Within this material, find every line where the string "sidebar" appears, and copy it out.

- - - - -

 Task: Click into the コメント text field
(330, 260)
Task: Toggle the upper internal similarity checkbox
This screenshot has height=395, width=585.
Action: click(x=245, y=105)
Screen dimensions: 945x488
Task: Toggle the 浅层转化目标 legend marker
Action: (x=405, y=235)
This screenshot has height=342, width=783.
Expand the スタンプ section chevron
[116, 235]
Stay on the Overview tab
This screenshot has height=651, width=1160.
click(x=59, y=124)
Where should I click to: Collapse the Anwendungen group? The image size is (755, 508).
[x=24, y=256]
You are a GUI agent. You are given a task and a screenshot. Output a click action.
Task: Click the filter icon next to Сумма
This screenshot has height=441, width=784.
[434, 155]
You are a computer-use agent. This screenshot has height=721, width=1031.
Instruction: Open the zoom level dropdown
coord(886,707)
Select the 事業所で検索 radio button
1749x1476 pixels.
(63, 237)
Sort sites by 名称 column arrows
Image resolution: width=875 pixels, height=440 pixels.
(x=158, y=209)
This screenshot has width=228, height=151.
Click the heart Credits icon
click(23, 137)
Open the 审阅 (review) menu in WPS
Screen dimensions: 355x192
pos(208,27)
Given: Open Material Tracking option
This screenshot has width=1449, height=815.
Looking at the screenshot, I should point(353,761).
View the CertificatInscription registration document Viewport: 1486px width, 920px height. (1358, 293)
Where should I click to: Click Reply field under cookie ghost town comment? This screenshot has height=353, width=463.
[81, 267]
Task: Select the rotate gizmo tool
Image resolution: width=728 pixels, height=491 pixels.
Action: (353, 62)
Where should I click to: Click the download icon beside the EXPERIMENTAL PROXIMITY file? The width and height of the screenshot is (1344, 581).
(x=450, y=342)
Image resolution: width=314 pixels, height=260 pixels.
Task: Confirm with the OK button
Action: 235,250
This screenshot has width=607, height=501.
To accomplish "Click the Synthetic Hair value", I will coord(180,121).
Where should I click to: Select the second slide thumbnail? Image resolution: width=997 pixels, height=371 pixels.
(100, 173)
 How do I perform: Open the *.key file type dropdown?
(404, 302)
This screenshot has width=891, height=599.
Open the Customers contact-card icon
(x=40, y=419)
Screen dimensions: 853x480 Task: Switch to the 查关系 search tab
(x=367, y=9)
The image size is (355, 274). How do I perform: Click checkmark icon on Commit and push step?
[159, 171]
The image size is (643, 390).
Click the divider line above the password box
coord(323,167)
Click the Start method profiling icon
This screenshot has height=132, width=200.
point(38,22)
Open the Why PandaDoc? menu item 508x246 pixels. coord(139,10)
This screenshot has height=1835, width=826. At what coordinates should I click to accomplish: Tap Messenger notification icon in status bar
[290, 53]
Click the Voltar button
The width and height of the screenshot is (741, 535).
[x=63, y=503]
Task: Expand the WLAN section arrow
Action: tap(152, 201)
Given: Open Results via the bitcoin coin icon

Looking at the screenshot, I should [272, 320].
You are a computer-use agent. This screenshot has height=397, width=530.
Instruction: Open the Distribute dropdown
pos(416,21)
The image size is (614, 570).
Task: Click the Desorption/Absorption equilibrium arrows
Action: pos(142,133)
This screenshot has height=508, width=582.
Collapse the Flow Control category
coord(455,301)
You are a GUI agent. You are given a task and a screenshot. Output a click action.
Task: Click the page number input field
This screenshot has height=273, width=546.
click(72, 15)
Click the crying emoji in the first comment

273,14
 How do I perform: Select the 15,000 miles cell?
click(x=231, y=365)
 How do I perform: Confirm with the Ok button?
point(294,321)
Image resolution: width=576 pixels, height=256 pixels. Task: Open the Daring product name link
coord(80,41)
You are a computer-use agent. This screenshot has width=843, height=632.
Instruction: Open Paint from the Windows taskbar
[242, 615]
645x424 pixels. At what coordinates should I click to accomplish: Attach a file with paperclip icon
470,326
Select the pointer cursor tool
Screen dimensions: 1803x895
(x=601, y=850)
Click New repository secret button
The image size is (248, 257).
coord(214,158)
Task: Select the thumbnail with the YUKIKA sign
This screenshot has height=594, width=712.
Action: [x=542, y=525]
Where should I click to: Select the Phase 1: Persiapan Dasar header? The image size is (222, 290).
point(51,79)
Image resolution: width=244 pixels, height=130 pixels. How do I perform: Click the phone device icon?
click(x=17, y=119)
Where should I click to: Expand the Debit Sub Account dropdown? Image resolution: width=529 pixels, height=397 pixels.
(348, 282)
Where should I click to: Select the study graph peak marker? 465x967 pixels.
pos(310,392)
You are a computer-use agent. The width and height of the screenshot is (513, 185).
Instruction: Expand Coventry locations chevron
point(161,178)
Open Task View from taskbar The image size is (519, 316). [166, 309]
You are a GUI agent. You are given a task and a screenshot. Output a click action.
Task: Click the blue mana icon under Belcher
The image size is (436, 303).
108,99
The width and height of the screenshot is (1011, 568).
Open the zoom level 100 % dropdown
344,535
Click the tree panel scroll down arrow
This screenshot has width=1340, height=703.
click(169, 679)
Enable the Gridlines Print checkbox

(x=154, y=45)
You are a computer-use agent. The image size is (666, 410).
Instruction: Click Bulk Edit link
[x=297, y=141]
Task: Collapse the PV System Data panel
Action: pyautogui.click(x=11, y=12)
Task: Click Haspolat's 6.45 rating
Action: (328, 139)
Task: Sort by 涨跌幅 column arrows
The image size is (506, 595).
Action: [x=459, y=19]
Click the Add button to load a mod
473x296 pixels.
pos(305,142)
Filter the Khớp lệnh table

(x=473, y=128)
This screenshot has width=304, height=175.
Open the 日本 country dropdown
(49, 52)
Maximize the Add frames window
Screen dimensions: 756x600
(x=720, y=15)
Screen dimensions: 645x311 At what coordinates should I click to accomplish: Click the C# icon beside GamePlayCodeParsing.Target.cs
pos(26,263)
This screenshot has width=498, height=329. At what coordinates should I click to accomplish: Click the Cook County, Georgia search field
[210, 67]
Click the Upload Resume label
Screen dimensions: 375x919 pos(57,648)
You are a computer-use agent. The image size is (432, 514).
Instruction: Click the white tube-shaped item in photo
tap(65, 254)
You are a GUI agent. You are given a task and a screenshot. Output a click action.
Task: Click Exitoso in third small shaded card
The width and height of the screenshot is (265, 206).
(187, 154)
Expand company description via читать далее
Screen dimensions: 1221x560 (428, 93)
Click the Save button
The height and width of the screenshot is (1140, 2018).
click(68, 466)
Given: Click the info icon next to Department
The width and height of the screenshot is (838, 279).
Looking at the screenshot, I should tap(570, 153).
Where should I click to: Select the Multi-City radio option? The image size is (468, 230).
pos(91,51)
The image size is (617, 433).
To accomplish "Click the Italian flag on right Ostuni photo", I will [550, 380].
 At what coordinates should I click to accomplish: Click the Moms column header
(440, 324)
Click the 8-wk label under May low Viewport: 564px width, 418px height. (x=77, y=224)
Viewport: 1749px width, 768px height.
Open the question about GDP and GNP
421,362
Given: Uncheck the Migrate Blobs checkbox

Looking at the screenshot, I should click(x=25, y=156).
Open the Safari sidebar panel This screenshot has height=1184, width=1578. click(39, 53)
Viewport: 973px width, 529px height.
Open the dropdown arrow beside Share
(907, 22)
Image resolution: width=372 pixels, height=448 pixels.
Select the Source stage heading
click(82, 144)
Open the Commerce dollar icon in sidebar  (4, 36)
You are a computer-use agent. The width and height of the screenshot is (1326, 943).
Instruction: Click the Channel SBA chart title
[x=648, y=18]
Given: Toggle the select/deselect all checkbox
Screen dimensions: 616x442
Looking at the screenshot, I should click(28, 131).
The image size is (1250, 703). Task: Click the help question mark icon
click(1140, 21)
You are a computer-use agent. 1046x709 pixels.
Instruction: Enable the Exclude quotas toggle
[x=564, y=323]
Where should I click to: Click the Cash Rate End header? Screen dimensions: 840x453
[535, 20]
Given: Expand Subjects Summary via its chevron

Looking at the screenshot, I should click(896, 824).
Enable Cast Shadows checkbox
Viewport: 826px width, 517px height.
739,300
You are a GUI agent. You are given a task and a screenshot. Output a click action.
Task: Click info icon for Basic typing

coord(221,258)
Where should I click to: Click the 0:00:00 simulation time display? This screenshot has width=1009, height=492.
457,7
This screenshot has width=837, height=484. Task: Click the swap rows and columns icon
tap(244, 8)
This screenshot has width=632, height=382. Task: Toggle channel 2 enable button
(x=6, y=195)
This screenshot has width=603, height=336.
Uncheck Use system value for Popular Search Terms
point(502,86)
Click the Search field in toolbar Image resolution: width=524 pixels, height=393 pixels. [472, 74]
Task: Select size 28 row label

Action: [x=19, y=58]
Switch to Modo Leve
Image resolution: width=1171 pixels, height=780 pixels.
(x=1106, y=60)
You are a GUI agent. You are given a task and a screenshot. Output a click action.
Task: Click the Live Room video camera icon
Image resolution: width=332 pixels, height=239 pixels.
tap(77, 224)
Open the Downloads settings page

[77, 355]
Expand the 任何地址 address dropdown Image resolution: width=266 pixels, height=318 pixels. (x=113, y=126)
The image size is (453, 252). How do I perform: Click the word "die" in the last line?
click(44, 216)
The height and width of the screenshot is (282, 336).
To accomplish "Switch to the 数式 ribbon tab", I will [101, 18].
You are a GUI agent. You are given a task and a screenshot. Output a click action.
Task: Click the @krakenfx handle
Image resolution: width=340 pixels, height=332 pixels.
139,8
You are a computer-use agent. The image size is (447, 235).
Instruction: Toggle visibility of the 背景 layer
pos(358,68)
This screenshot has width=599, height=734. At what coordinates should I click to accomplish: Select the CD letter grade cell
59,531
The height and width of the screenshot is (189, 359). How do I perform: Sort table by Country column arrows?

- - - - -

- Your response:
Open the Safari sidebar panel This screenshot has height=1184, width=1578. click(39, 53)
Open the Commerce dollar icon in sidebar  (4, 36)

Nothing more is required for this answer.